Fehlerstrom-Schutzschalter und Wechselrichter
Für den mobilen Einsatz geeignete Wechselrichter erzeugen 230V aus dem Bordnetz. Bei diesem Inselnetz, welches nicht mit dem Landstromnetz verbunden ist oder verbunden werden darf, sind beide stromführenden Aussenleiter von der Umgebung isoliert. Diese Netzform, die man als IT-Netz bezeichnet, ist besonders sicher, da ein einzelner Fehler nie zu einer gefährlichen Situation führt. Allerdings kann er auch unbemerkt bleiben, und mit der Zeit anfallende Mehrfachfehler können theoretisch zu Gefährdungen führen. Das ist normalerweise kein Problem, da eventuell verwendete Verlängerungskabel und Mehrfachsteckdosen sichtbar sind, und Beschädigungen daher auffallen. Ausserdem werden die Elektrogeräte auch gelegentlich an Landstrom verwendet, sodass die sehr seltenen internen Isolationsfehler bemerkt würden. Die Verwendung der üblichen steckbaren Elektrogeräte ist damit sicher und unproblematisch.
Wenn man eine komplexe Stromversorgung aufbaut, die zum Beispiel über eine Netzvorrangschaltung die im Womo vorhandenen Steckdosen versorgt, betätigt man sich als Elektroinstallateur. Die elektrotechnischen Normen sind im privaten Bereich zwar nicht verbindlich, aber soweit sie die elektrische Sicherheit erhöhen, sollte man zumindest die Optionen kennen. Zur normgerechten Ausführung eines IT-Netzes gibt es folgende Möglichkeiten:
- Betrieb eines einzelnen Gerätes an beliebig vielen Steckdosen oder
- Betrieb mehrerer Geräte, die alle Schutzklasse II erfüllen, oder
- Absicherung aller Geräte oder Steckdosen einzeln mit je einem RCD an der Steckdose (ein Gerät kann analog zum "Einzelgerätebetrieb" auch ohne RCD verbleiben) oder
- Installation einer Isolationsüberwachung
Diese Möglichkeiten sind Alternativen. Bei Betrieb eines einzelnen Gerätes geht es um Geräte, die man gleichzeitig anfassen kann. Sehr viele Geräte haben aber heutzutage sowieso Schutzklasse II, erkennbar am fehlenden Schutzkontakt des Steckers, und sind damit problemlos sicher zu verwenden.
Wenn man gelegentlich die elektrische Anlage prüft, erhöht man natürlich auch die Sicherheit, analog zur Gasprüfung.

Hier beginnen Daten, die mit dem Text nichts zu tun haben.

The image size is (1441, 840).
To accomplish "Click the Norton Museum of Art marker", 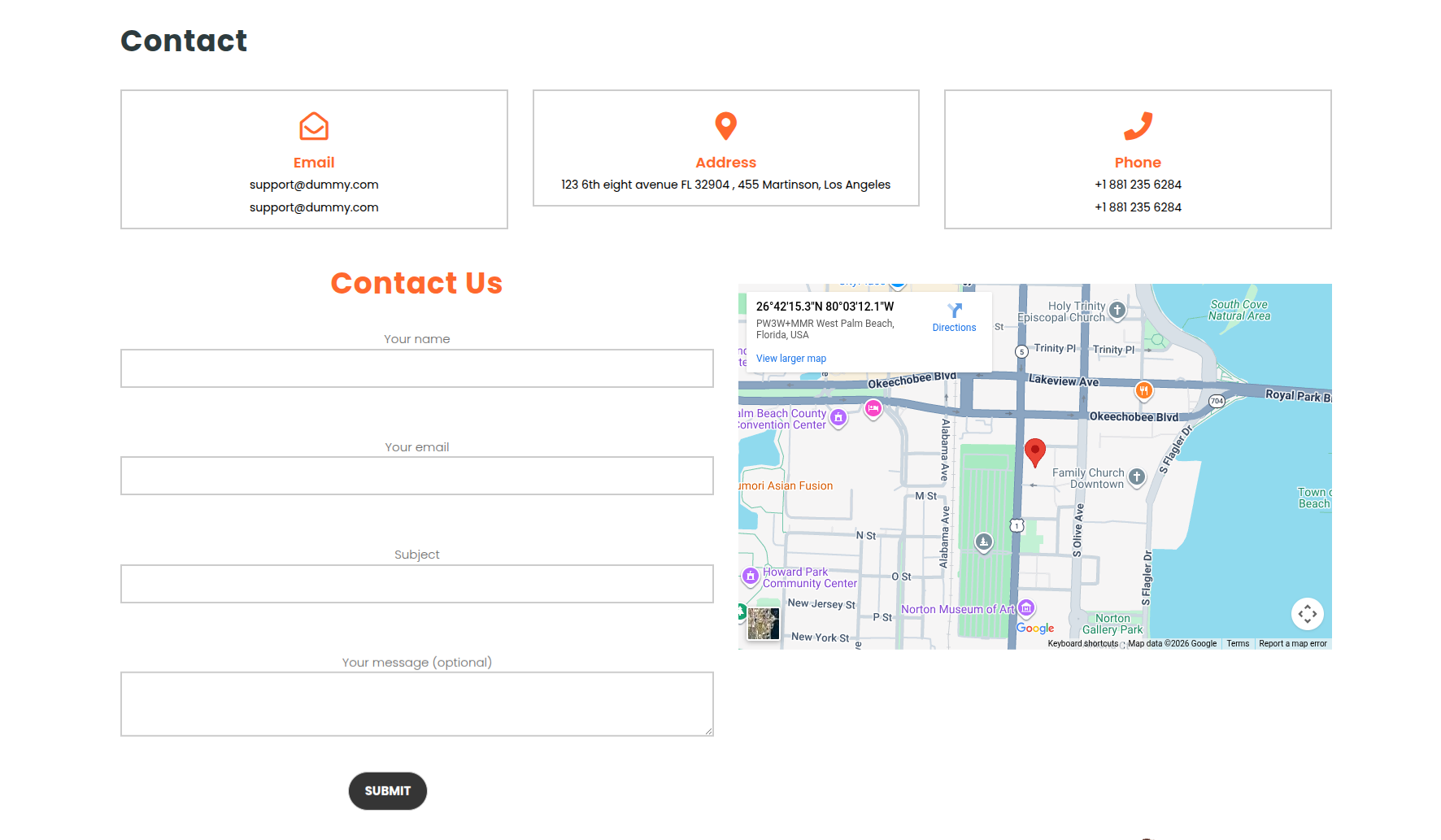I will 1026,607.
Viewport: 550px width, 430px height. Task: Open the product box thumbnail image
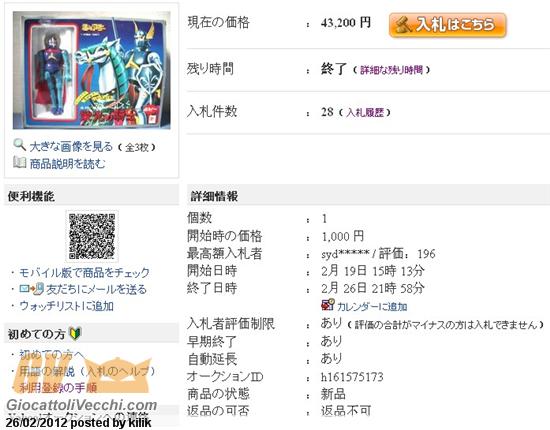click(92, 70)
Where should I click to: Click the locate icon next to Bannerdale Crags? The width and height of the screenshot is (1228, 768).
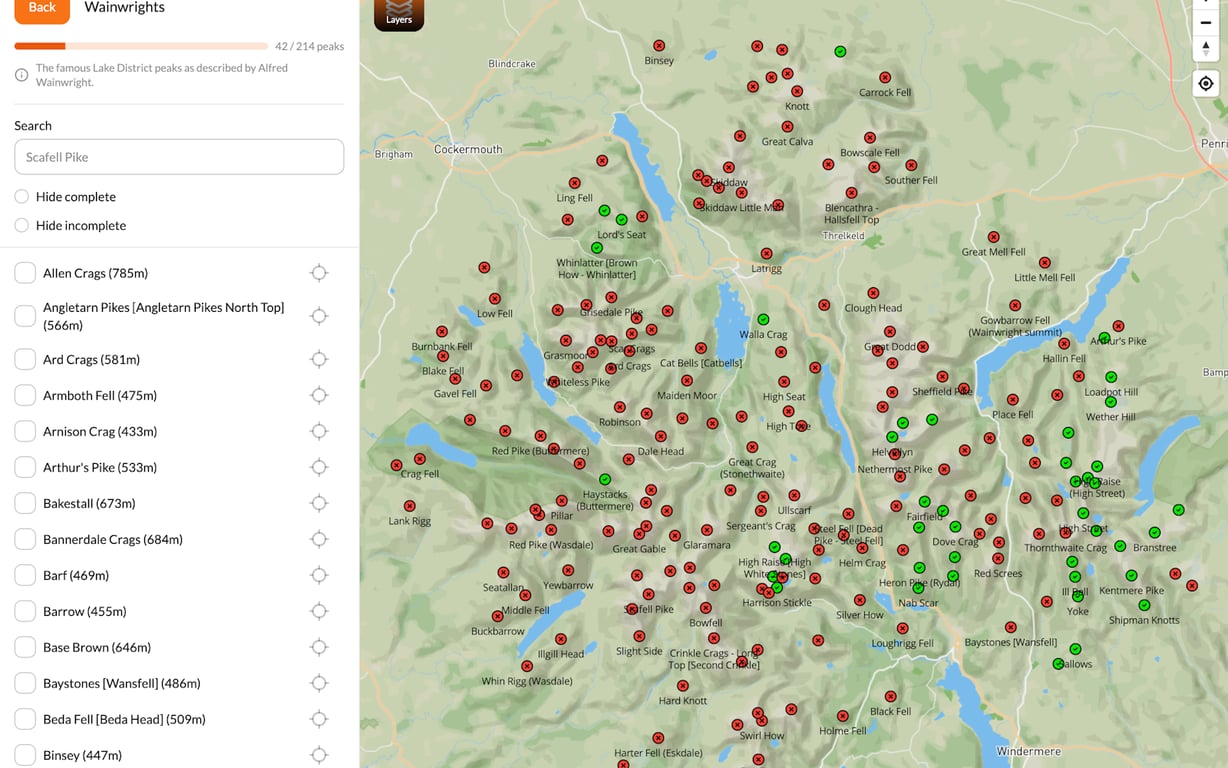[x=318, y=539]
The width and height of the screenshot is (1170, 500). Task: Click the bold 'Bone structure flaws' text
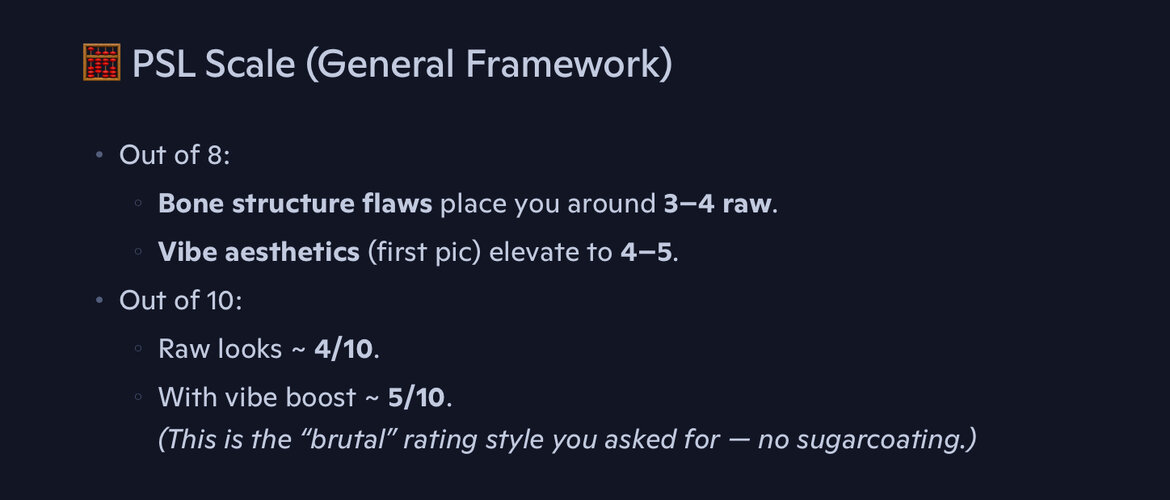295,204
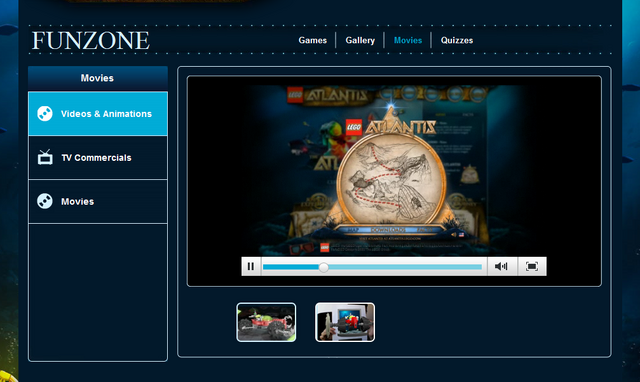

Sinnvollerweise prüft man dabei auf Isolationsfehler - kein stromführender Leiter darf Kontakt zur Karosserie oder dem Schutzleiter haben - und auf Durchgang des Schutzleiters von allen Steckdosen. Ggfs vorhandene RCD prüft man über die Prüftaste.
Aufhebung der Schutztrennung: die "PEN-Brücke"

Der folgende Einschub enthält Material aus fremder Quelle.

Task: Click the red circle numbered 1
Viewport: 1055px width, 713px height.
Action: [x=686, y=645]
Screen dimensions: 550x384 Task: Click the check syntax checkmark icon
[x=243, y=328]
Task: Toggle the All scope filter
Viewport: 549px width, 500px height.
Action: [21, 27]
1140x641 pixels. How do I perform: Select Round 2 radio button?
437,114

Generatoren (Stromaggregate oder Wechselrichter) können nicht nur mobil verwendet werden, sondern können auch vorhandene Anlagen wie Häuser oder Wohnungen bei Stromausfall versorgen. Dies setzt voraus, dass man die elektrische Anlage vom Stromnetz allpolig abtrennen und auf die Notstromeinspeisung umschalten kann. Da man dabei auch den Neutralleiter von der Erdung trennt, ist es vorgeschrieben, diese Erdung über das Stromaggregat sicherzustellen. Für den Ersatzstrombetrieb vorgesehene Wechselrichter haben dazu bereits eine entsprechende Erdungsmöglichkeit verbaut, z.B. über ein Erdungsrelais, und müssen beim Betrieb normgerecht geerdet werden.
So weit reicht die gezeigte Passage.